Iron Deficiency: Case History
Celeste is a 28-year-old woman who is 29 weeks pregnant with her second baby. She has a history of iron deficiency anemia for which she has been under the care of her obstetrician. In spite of 6 weeks of treatment, her hematocrit, which is 29, has not increased. Her physician doubled her iron supplement to 60 mg / day, and she is now experiencing side effects, including severe constipation for 2 weeks, nausea, and abdominal cramps. Her skin color has a slightly greenish tint around her mouth and under her eyes. She is deeply fatigued and has a poor appetite, as well as daily headaches. Recommendations:
• Discontinue taking the prescription iron supplement.
• Take Floradix Iron and Herbs as instructed on the bottle.
After 1 week, Celeste was still constipated, so she was instructed to add the following to her plan: For constipation:
• Take Yellow-Dock Dandelion Root Syrup (1 tbl each morning)
• Soak 4 dried prunes and 1 tablespoon bran per ¼ cup warm, unfiltered apple juice until prunes are soft. Eat / drink entire portion once each morning for constipation.
Three weeks after the initial visit (31 weeks pregnant), Celeste’s hematocrit had risen to 30, and she was having regular bowel movements — one soft, formed stool per day or every other day. It was recommended that she continue taking the preparations for constipation each morning for a couple of additional weeks. It was also recommended that she add 1 tbl liquid chlorophyll to her protocol daily, and take 250 mg vitamin C with each dose of Floradix. It was felt somewhat urgent to quickly raise her hematocrit, as her due date was only 9 weeks away.

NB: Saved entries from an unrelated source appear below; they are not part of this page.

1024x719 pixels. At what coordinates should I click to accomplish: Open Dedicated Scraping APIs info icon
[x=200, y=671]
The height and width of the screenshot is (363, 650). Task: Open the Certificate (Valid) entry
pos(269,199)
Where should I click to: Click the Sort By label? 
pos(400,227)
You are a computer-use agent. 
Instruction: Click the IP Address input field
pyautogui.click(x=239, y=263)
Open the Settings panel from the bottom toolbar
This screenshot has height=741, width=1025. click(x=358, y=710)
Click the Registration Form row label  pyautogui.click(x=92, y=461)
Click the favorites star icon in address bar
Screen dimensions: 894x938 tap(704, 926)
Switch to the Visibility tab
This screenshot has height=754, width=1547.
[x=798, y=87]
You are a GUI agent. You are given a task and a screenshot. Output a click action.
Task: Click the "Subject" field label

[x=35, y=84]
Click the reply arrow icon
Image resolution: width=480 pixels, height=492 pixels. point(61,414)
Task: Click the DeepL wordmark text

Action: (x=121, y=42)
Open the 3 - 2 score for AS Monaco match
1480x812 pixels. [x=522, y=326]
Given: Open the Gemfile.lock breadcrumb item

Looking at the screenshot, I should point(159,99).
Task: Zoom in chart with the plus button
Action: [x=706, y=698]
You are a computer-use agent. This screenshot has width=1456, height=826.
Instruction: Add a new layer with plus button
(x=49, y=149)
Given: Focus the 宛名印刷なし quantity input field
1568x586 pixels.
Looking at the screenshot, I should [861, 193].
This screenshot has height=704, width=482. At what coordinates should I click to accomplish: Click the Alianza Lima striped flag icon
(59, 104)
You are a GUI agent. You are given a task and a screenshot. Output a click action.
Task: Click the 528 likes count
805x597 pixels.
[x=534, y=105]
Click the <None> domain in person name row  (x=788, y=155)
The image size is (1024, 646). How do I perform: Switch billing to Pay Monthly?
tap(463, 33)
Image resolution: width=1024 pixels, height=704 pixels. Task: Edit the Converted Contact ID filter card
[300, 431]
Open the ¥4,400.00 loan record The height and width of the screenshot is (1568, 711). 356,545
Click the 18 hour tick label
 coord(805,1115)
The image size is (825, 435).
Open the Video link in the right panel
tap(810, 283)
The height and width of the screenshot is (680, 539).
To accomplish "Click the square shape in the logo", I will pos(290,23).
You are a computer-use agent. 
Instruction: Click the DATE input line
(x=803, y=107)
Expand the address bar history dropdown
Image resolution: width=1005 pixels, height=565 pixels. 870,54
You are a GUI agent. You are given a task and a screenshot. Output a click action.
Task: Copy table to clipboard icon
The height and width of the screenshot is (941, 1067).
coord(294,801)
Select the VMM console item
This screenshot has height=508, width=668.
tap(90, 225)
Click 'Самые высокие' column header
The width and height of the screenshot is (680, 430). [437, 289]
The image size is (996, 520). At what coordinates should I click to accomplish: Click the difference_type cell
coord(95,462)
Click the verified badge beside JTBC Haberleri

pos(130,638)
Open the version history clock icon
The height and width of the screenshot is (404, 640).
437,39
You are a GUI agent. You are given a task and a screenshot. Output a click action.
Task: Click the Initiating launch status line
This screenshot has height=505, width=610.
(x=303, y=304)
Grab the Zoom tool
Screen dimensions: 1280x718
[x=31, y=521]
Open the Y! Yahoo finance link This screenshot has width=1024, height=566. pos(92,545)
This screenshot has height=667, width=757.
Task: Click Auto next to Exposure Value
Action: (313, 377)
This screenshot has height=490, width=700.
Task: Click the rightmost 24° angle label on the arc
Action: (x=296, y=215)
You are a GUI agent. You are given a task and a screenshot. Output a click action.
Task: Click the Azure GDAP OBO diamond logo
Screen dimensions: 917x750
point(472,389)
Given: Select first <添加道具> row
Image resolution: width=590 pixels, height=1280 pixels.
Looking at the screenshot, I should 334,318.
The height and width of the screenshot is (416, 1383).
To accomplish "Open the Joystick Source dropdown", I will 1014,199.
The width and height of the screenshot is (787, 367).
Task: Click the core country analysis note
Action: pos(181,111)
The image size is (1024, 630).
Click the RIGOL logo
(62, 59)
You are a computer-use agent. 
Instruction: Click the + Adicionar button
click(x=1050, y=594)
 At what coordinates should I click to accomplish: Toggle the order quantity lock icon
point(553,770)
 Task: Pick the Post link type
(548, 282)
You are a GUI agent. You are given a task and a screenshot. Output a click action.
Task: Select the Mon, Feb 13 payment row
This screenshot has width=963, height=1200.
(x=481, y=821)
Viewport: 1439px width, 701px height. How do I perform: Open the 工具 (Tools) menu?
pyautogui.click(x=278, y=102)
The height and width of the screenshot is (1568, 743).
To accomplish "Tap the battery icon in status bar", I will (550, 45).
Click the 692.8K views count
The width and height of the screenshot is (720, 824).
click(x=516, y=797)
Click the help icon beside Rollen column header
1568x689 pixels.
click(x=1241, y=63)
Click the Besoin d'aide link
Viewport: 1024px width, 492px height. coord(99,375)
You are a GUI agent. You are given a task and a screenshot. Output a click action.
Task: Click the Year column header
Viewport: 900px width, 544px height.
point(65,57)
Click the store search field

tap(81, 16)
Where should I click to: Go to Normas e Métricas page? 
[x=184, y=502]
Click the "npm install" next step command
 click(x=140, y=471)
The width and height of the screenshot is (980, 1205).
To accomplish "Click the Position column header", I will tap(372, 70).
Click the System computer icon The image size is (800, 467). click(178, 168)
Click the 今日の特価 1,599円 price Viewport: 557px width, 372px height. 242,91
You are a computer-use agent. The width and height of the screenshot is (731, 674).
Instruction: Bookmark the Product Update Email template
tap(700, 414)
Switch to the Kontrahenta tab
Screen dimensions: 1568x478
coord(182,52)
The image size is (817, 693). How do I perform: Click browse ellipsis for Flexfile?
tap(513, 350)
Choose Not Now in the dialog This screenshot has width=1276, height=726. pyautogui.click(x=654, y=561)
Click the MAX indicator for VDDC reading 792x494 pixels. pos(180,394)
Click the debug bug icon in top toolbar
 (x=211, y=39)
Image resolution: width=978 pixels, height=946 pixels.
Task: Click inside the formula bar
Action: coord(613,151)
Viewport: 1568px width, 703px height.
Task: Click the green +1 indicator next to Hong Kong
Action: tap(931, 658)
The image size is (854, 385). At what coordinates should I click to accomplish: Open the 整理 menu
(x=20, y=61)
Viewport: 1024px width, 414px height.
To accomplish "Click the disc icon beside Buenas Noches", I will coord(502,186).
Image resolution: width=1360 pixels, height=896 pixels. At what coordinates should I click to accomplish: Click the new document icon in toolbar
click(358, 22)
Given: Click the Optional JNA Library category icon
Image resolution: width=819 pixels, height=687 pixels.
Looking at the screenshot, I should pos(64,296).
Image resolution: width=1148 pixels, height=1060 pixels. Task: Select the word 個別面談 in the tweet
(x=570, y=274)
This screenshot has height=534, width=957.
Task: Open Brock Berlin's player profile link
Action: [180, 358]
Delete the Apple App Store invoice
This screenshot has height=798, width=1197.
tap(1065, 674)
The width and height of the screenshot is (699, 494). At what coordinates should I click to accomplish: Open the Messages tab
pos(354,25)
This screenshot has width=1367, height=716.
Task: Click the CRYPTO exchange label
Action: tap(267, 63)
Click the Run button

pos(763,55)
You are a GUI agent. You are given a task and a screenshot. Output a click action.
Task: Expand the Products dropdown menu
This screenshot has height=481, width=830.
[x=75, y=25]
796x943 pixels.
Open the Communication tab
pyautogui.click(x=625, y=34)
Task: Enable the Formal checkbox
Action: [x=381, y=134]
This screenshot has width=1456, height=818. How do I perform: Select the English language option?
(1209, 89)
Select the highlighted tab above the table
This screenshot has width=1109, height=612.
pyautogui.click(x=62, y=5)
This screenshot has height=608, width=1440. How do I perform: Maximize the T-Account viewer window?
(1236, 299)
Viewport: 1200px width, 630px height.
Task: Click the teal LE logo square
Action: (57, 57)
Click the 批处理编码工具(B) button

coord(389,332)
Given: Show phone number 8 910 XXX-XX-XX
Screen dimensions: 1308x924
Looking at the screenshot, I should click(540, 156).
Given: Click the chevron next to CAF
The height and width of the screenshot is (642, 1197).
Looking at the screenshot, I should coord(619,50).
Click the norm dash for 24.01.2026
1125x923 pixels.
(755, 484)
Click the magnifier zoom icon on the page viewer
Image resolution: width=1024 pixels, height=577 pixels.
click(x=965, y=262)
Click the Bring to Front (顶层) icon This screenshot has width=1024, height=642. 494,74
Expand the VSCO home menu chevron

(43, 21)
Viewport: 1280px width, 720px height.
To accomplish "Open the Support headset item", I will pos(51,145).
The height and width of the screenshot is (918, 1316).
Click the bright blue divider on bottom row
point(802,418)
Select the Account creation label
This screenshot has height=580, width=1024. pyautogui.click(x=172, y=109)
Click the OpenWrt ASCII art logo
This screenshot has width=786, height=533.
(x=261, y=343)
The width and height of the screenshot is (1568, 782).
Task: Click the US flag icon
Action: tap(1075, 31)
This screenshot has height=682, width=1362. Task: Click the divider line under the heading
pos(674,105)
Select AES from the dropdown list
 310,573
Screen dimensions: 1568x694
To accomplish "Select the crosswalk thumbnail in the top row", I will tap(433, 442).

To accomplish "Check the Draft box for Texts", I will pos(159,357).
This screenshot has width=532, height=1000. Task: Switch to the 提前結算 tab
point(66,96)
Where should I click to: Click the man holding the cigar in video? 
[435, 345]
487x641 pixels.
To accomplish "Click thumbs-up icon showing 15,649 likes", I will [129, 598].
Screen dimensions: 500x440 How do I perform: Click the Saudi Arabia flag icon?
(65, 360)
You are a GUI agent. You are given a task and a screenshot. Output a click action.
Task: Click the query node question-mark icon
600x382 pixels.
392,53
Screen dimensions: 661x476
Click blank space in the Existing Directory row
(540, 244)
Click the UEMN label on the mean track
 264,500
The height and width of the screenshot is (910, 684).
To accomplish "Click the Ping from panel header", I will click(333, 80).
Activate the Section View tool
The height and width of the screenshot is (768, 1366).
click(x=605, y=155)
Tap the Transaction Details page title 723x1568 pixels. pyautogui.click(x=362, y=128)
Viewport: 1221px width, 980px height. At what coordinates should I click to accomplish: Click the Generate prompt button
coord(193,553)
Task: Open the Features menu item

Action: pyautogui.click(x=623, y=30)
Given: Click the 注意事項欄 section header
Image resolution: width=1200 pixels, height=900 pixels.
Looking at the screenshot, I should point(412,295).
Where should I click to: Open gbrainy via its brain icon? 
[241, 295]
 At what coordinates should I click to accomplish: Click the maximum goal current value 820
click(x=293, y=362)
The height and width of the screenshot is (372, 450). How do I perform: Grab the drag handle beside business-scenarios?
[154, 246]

At 34 weeks pregnancy, Celeste’s hematocrit was 32, and now that her bowels were regular, she was instructed to start eating beef stew three times per week (organic beef). At 36 weeks, Celeste’s hematocrit was 34, and by 37 weeks it had risen to 35. Celeste gave birth at home, with the midwife who had assisted her in treating her anemia, at 38 weeks, to a healthy baby boy.